Penn State is on a Moon mission. And no, that’s not an Onion headline.
PSU is making strides into the aerospace industry and working towards making Happy Valley’s home in Center County its new hub.
According to StateCollege.com, a team of researchers and students from PSU’s Applied Research Laboratory are one of 25 teams vying for a multi-million dollar prize purse awarded to the first privately funded group to safely land a robot on the surface of the Moon. After landing, the robot must also travel 500 meters over the lunar surface, and send video, images and data back to the Earth.
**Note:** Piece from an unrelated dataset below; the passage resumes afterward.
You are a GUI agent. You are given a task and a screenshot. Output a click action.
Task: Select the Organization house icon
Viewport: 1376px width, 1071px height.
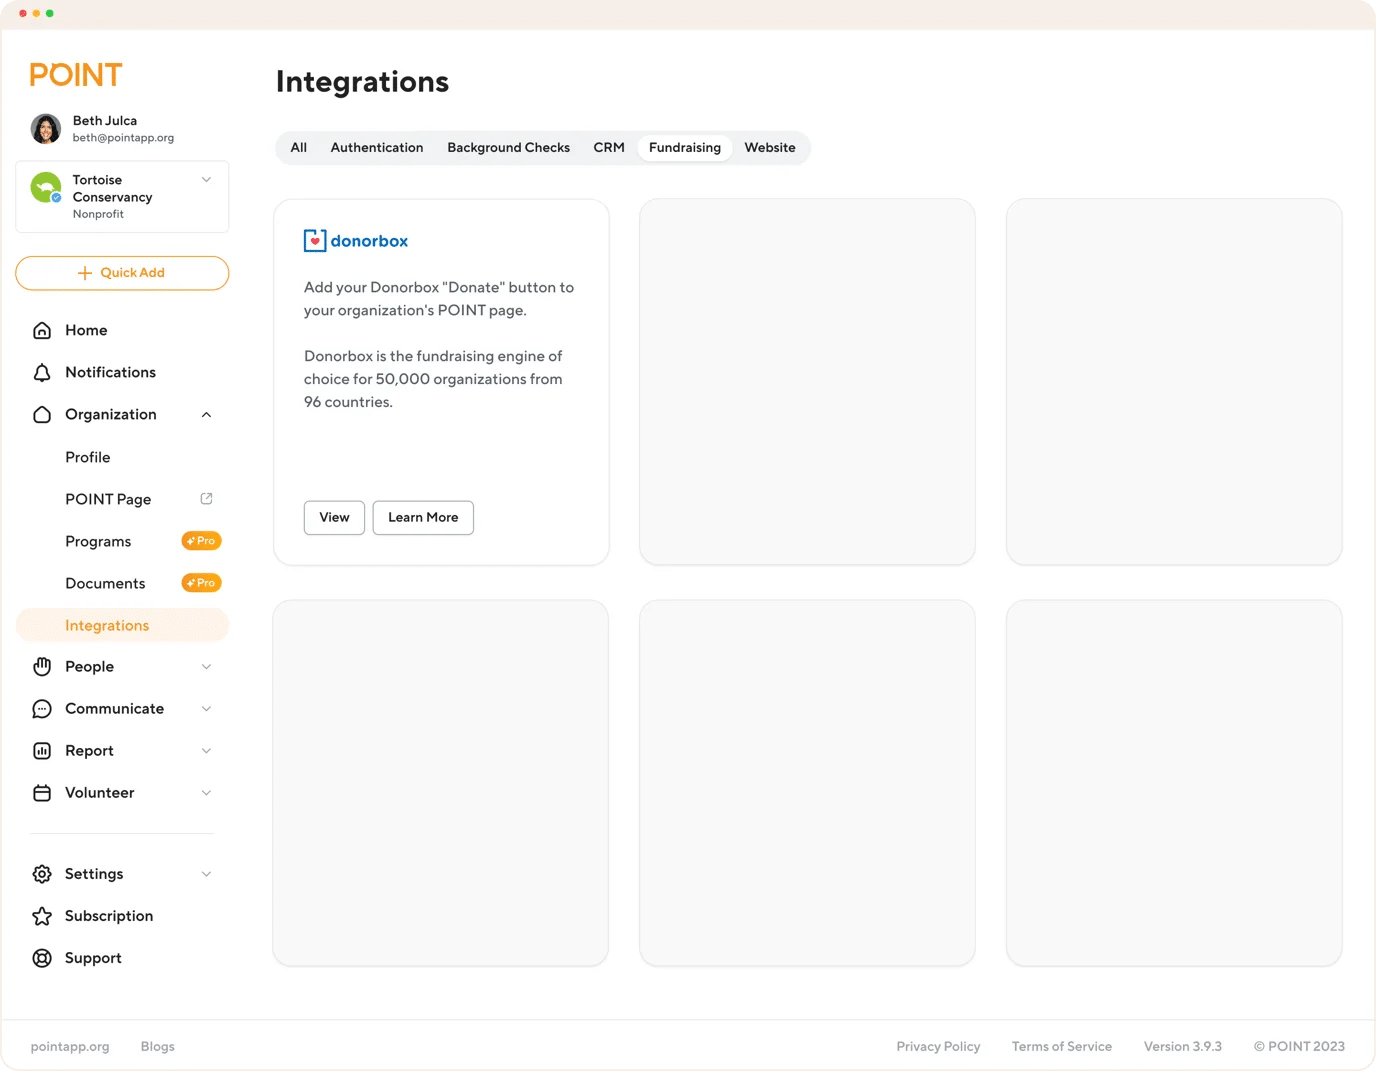(42, 414)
It sounds easy enough. NASA has been doing it for years, right? But of course, the privatization of the aerospace industry is much more complex than that.
The X Prize Foundation, a non-profit that creates and manages “large-scale, high-profile, incentivized prize competitions that stimulate investment in research and development,” sponsors the Google Lunar X Prize contest and offers a total of $30 million in prize money available to the teams that complete the mission.
Space Systems Engineer Michael Paul, recently named Director of Space Systems Initiatives at the university, leads Penn State’s team. Before landing in Happy Valley Paul spent years working at NASA and more recently Johns Hopkins Applied Physics Lab. His team consists of about 40 students, all of which come from a variety of different backgrounds, majoring not just in space research and engineering, but in business as well.
The team is working on a craft they call the Lunar Lion. According to their team page it will serve as “spacecraft, lander and rover,” which adheres to their philosophy of simplicity.
The teams have until the end of 2015 to get to the Moon and meet all of the contest’s objectives.